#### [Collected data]
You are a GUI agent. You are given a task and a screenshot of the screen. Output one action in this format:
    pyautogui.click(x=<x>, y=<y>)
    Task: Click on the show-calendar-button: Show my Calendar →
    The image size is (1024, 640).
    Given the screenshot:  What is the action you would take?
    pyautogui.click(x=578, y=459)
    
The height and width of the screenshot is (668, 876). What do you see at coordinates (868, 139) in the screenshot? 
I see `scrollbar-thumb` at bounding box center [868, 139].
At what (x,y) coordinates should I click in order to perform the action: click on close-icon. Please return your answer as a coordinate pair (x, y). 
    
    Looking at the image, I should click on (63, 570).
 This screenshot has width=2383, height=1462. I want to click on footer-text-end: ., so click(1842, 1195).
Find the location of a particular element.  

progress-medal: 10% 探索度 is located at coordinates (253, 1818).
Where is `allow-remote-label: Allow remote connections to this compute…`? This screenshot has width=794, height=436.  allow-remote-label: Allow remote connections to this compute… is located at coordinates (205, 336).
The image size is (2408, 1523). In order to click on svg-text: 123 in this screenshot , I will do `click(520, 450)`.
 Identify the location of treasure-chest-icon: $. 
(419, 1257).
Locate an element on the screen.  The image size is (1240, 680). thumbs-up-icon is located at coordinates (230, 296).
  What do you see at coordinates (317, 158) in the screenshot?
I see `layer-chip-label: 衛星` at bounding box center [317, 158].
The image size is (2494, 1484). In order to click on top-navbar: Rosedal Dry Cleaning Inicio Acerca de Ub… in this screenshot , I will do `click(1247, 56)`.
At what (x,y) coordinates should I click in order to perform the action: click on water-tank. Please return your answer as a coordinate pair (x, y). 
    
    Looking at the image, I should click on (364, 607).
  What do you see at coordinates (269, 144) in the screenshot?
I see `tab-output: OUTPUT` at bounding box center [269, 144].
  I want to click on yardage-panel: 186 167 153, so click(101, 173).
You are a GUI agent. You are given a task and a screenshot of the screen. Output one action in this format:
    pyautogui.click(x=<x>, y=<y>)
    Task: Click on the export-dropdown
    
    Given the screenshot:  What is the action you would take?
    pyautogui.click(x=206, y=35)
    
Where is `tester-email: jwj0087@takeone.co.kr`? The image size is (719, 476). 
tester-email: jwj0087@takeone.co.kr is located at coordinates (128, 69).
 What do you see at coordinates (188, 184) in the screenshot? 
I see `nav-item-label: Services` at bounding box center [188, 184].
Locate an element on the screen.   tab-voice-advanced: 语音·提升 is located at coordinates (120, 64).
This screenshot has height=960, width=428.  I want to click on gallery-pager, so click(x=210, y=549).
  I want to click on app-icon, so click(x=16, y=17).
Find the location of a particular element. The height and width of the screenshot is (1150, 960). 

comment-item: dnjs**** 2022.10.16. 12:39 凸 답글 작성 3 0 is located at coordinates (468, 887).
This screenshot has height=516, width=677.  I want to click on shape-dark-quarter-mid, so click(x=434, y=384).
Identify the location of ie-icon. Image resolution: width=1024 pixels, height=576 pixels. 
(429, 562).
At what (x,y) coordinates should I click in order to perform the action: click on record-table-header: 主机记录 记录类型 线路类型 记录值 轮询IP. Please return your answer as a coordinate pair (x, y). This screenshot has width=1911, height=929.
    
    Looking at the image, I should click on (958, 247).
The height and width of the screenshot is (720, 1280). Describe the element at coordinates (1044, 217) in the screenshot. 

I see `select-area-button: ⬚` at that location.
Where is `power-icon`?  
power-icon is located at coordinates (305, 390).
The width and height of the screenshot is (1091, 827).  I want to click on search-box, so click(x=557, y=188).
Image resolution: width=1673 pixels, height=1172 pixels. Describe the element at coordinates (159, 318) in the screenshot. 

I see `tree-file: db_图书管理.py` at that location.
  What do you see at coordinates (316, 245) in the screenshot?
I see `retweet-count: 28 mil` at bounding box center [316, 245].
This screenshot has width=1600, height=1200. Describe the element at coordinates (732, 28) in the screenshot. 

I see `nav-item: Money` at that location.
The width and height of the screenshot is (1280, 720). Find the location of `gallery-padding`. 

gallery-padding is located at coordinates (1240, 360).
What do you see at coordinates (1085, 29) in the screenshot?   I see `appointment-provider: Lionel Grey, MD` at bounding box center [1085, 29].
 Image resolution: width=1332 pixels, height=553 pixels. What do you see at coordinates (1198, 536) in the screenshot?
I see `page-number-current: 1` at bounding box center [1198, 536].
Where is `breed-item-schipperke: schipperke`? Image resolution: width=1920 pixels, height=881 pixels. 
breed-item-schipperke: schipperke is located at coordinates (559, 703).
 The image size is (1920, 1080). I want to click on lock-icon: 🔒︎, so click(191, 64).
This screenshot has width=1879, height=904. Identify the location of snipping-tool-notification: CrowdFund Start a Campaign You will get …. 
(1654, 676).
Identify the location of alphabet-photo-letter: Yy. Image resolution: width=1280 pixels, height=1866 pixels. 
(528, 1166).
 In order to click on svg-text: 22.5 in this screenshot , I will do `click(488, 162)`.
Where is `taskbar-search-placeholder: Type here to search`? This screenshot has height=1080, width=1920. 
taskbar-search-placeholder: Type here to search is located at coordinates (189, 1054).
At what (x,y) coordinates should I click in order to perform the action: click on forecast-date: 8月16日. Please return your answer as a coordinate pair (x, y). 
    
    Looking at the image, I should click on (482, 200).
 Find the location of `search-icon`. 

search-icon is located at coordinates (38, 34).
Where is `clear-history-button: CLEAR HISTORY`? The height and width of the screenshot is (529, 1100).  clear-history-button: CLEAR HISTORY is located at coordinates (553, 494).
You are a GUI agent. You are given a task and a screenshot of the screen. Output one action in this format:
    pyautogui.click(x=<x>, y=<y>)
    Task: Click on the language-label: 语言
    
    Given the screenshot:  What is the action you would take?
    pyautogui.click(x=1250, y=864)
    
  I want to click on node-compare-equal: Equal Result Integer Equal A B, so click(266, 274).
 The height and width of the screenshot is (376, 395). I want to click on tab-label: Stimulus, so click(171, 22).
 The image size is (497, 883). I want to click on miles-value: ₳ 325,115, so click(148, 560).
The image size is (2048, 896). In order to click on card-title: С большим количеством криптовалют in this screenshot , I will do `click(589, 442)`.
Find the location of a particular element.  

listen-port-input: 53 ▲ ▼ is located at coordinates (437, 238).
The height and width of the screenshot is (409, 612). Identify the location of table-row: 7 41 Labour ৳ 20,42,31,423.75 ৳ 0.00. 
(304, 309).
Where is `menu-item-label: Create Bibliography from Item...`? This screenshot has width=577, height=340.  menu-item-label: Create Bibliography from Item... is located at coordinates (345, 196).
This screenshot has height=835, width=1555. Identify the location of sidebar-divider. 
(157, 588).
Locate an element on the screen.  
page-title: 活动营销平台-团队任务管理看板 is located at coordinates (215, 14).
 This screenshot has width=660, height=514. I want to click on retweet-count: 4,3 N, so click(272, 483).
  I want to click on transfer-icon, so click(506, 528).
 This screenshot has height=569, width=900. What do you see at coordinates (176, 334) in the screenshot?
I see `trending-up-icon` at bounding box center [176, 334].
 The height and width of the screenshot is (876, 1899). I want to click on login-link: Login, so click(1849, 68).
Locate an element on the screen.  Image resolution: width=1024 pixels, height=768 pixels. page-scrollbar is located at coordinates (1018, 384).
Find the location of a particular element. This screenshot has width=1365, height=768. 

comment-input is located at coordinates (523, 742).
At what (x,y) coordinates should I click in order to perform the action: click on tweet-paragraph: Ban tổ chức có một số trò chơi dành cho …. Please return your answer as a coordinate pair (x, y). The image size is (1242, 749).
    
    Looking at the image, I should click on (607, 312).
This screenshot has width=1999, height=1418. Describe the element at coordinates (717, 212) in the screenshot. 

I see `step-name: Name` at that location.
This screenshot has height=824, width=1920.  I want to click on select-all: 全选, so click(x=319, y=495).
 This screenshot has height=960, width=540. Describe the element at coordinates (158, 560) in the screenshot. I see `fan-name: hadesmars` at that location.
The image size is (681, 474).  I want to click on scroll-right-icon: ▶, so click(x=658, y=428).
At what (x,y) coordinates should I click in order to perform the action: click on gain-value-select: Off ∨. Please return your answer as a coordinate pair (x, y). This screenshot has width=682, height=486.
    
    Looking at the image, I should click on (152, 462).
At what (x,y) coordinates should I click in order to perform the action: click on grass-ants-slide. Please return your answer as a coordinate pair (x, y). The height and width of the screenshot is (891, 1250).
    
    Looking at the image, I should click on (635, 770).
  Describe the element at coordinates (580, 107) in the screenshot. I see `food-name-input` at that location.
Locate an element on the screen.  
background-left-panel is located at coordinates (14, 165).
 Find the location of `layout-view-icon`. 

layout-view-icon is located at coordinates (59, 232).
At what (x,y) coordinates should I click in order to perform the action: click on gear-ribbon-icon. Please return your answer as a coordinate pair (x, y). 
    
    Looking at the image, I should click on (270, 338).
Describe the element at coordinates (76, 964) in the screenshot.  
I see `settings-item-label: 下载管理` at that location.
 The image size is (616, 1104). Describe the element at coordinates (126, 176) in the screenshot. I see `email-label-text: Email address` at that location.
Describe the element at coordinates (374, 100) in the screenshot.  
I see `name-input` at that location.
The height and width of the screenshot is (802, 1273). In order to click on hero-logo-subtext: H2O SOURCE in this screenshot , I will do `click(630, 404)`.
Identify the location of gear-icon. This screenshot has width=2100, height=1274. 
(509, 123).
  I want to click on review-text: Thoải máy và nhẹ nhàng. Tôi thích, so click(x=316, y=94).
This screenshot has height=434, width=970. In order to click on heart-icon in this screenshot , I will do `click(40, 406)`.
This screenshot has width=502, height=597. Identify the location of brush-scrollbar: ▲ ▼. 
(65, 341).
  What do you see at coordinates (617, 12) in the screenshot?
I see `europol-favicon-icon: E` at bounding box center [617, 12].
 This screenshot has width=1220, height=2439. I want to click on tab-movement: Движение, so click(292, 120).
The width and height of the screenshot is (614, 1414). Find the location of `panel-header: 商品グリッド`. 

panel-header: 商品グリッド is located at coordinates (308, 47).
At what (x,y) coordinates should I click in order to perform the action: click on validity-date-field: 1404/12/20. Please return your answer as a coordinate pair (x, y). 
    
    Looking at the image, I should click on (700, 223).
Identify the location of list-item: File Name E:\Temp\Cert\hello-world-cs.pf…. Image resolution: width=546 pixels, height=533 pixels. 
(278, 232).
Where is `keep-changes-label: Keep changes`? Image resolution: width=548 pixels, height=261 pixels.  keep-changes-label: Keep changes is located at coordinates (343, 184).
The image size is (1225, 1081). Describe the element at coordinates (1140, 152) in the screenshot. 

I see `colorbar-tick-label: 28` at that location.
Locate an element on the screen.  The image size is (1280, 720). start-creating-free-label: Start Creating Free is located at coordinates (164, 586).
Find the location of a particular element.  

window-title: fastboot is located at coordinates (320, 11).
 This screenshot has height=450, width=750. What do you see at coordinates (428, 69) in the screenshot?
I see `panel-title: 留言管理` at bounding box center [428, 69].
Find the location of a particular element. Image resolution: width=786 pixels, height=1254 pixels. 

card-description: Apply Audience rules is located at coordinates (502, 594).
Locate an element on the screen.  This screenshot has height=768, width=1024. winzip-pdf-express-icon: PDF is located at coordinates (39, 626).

#### [To-do item]
Reproduce verbatim the lines of the data from the line with "I want to click on review-text: Thoải" to the line with "(278, 232).", including both of those lines.

#### [Result below]
  I want to click on review-text: Thoải máy và nhẹ nhàng. Tôi thích, so click(x=316, y=94).
This screenshot has height=434, width=970. In order to click on heart-icon in this screenshot , I will do `click(40, 406)`.
This screenshot has width=502, height=597. Identify the location of brush-scrollbar: ▲ ▼. 
(65, 341).
  What do you see at coordinates (617, 12) in the screenshot?
I see `europol-favicon-icon: E` at bounding box center [617, 12].
 This screenshot has width=1220, height=2439. I want to click on tab-movement: Движение, so click(292, 120).
The width and height of the screenshot is (614, 1414). Find the location of `panel-header: 商品グリッド`. 

panel-header: 商品グリッド is located at coordinates (308, 47).
At what (x,y) coordinates should I click in order to perform the action: click on validity-date-field: 1404/12/20. Please return your answer as a coordinate pair (x, y). 
    
    Looking at the image, I should click on (700, 223).
Identify the location of list-item: File Name E:\Temp\Cert\hello-world-cs.pf…. Image resolution: width=546 pixels, height=533 pixels. 
(278, 232).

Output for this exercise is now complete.